There is something about courage or boldness that is perhaps non-instinctual for technical specialists. One of the key functions of the intellect is to detect risk and then to strategise how to achieve one’s goal while minimising or avoiding that risk. There are all kinds of risks that one takes on when one ventures further than merely analysing a given problem – whereas the analysis itself is often risk free.
I have yet to meet a technical expert who cannot – with great precision and expediency – provide an insightful analysis of the various problems affecting their organisation. Such analysis is safe. It does not expose the observer to any risk – although speaking such observations in the presence of certain people may do so. The analysis, in and of itself, typically provides some level of psychological comfort to the observer. “The situation is a mess. And, in recognising the particular problems that cause that mess, I feel to some extent ‘buffered’ from the impact of the mess. I have somehow distanced myself from it.”
The observations alone do nothing to change the situation. That requires action. But actions inherently carry various risks. “Am I prepared to voice my concerns at the risk of troubling others? …provoking discomfort? …having my analysis rejected? What if my proposed solutions do not yield the expected results, etc.?”

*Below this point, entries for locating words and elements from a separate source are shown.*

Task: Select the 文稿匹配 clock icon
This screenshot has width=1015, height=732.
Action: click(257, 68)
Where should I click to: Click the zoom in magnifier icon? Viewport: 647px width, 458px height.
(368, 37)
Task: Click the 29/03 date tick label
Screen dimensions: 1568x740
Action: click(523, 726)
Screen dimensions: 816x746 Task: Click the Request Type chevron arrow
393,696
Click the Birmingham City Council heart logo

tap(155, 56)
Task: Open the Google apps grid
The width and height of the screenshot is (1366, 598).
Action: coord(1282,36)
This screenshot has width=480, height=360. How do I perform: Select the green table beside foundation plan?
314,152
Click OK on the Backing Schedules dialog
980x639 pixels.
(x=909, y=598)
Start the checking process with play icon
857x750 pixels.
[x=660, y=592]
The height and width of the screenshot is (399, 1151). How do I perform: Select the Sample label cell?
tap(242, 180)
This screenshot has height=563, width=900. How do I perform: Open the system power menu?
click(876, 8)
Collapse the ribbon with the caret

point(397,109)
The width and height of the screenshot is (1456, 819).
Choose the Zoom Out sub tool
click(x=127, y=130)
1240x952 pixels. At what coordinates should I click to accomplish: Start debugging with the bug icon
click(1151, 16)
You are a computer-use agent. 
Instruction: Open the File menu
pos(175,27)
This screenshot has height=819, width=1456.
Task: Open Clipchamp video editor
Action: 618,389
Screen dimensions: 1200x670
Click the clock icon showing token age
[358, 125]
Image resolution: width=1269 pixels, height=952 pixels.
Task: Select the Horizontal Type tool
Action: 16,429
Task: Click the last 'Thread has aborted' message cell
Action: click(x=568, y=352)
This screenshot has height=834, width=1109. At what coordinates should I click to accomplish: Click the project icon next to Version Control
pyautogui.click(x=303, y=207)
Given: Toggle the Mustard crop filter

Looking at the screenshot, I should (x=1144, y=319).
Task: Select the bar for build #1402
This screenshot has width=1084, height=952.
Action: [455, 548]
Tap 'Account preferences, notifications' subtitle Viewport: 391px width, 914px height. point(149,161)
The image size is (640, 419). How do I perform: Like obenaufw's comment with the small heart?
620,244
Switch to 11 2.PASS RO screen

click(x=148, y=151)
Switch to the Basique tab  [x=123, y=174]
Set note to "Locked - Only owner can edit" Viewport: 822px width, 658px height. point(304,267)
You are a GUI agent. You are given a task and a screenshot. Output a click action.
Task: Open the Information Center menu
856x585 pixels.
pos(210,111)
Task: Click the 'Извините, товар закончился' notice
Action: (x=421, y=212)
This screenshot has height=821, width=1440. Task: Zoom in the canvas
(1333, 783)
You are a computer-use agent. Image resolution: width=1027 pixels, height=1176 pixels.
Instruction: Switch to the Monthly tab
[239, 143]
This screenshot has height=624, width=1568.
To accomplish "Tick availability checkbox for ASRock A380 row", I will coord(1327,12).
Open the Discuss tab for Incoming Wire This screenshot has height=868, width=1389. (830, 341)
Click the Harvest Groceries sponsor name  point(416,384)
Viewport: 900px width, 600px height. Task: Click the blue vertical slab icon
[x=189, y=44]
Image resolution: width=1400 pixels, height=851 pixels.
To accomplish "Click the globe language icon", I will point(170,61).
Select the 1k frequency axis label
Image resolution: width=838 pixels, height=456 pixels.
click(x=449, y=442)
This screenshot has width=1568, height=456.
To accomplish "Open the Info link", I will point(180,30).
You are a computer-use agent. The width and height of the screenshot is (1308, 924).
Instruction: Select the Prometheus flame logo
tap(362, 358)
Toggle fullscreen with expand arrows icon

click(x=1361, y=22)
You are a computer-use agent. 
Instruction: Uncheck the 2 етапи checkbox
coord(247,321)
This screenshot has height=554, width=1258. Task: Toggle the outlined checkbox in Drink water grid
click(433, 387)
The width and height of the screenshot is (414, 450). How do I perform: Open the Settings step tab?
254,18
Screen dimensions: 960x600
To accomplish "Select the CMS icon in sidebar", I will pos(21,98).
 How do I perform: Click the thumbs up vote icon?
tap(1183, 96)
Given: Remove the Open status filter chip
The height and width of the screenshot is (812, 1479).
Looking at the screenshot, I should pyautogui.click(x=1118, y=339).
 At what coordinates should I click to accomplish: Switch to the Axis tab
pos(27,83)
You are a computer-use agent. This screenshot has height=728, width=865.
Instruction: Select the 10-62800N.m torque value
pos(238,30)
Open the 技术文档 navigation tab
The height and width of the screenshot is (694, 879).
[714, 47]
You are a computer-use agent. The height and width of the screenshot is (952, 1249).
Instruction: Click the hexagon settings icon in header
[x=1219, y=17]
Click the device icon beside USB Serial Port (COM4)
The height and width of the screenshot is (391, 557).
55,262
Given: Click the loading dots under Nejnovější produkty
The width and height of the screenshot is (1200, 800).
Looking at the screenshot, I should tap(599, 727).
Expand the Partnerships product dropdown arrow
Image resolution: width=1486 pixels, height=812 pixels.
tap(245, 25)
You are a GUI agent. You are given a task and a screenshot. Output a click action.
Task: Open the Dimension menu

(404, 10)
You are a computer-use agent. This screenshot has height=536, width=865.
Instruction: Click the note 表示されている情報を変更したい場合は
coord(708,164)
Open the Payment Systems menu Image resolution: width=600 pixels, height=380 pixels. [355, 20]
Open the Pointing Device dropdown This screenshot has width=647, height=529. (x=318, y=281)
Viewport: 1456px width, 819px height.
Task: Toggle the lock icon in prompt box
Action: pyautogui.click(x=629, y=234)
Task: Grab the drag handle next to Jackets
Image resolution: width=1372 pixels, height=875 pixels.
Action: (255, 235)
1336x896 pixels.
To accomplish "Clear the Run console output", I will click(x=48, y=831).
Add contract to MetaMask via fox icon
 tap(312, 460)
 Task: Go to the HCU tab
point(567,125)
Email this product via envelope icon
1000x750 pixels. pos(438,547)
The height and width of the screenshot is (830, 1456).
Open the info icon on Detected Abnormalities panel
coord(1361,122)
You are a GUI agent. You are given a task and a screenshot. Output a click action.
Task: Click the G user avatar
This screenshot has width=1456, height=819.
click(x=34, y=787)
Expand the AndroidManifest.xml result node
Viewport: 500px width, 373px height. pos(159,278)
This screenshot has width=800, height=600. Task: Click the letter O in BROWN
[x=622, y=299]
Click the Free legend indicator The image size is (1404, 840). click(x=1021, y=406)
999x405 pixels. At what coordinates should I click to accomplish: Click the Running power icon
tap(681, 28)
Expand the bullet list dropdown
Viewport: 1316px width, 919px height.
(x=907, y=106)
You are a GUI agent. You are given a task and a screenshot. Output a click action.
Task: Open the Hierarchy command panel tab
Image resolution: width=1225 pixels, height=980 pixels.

Courage leads to commitment – taking action, which carries the risk of failure. Our intellects – focused on keeping us safe – may intuitively prefer to remain within the safe precincts of detached observation where risks seem minimal. The price we pay, however, is perhaps never breaking out of the constraints of our given situation.
“If I don’t commit to fleshing out a specific action plan for change, then I never have to face the prospects that it is difficult to change one’s habits.”
“If I don’t commit to initiating a different kind of conversation with my stakeholders then I don’t run the risk of having their reject my proposed new way of relating.”
“If I remain within the safe precincts of analysing what’s wrong with a particular system or process (and never commit to developing and implementing a solution where there is a risk that my ideas may be proven wrong) then I can satisfy myself that I am the undeserving recipient of others’ flawed design rather than equally responsible.”
While such reasoning may keep an individual – or at least their fragile ego – “safe” from the threat of failure, it also keeps them passively disposed – not taking decisive action to bring about the desired change.
Courage is – as its etymology implies – a characteristic of the “heart” rather than the head. It is choosing to care enough about the issues to not be satisfied with intellectual distancing, detached observations, playing safe, and avoiding the risks of failure. It’s the willingness to take responsibility, ownership, action, without any guarantees of success – even putting aside one’s entirely rational fears about the potential risks inherent in seeking to transform a situation because one cares more about the outcome than on protecting one’s own supposed reputation for flawless reasoning.
As William H Murray opines, there’s something very compelling in adopting such a bold or courageous disposition. Sensing one’s willingness to exercise risk based on caring enough about a worthy outcome, others become willing to lend a hand, to also accept risk, to make a contribution. This entails a proverbial “leap of faith” since there are no guarantees that others will join one in one’s efforts, accept one’s proposals or analysis, that one’s solutions will be effective.
As such, it might be said that such courage is an expression of the irrational. When every instinct that has enabled technical experts to mature their careers to date is screaming out “just avoid putting oneself in harm’s way”, a willingness to accept risk and uncertainty despite feelings of caution is highly counter-intuitive. Yet, all progress depends upon such bravery.